ASE 2025
Sun 16 - Thu 20 November 2025 Seoul, South Korea

Large Language Models (LLMs) have rapidly gained popularity, transforming research and industry. To support their adoption, LLM agent workflow orchestration frameworks (hereinafter referred to as LLM agent frameworks) like LangChain have become essential for building advanced applications. However, their complexity makes bugs inevitable, and these bugs can propagate to downstream applications, causing severe failures or unintended behaviors. In this paper, we first present an abstraction of the structure of mainstream LLM agent frameworks, identifying four key architectural components: data preprocessing, core schema, agent construction, and featured modules.
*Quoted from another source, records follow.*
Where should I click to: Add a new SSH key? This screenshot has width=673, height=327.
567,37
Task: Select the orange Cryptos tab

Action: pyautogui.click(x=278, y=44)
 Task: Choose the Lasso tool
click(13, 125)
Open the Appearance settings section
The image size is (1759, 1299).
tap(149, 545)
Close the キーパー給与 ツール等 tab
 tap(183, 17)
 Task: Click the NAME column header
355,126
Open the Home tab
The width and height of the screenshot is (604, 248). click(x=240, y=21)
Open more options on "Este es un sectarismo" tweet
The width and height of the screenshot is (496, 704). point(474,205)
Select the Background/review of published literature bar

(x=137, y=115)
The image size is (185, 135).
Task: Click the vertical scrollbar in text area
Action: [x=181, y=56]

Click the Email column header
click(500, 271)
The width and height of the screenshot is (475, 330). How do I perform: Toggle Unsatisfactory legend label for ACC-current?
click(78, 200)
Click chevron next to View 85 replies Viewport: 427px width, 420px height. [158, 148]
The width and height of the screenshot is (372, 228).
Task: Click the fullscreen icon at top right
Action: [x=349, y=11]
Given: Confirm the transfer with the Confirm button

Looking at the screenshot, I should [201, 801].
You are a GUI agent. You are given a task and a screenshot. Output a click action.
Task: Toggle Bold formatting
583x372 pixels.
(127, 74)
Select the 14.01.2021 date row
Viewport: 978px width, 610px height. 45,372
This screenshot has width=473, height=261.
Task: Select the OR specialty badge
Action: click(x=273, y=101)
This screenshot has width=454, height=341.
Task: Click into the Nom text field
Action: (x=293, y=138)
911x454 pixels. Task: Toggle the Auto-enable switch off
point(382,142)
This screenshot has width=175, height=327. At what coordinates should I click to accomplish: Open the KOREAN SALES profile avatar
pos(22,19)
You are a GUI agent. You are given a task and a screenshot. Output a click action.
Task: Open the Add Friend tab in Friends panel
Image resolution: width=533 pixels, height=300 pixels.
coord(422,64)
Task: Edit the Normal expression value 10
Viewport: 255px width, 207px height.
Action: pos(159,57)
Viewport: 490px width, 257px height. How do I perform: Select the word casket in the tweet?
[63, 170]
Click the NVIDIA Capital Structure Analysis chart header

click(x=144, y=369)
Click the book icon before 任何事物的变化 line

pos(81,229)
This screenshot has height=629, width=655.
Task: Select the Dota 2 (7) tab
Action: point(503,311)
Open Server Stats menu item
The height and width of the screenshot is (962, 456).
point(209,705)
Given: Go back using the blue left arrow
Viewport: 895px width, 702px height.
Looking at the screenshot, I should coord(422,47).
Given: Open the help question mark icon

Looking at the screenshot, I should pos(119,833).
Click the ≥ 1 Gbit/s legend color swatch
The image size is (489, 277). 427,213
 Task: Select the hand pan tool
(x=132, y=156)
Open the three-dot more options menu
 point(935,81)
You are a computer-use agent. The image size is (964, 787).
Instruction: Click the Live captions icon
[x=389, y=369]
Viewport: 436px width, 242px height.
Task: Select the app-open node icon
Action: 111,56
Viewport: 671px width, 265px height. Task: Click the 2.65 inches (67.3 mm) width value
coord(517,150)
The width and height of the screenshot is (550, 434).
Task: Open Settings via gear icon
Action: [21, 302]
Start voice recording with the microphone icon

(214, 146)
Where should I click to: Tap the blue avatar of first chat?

Building on this abstraction, we conduct the first empirical study on LLM agent framework bugs, analyzing 1,026 bug instances extracted from 1,577 real-world bug-related GitHub pull requests (PRs) from three popular LLM agent frameworks: LangChain, LlamaIndex, and Haystack. For each bug, we examine its root cause, symptom, and structural component, providing a systematic taxonomy of nine root causes and six symptom categories. Finally, leveraging the framework structure abstraction and the large-scale empirical study, we perform detailed statistical analysis in terms of the distribution of bugs in different frameworks, the distribution across different framework components, and the relationship between root cause and symptom. The analysis reveals unique challenge patterns compared to traditional software, providing actionable guidance for practitioners on quality assurance.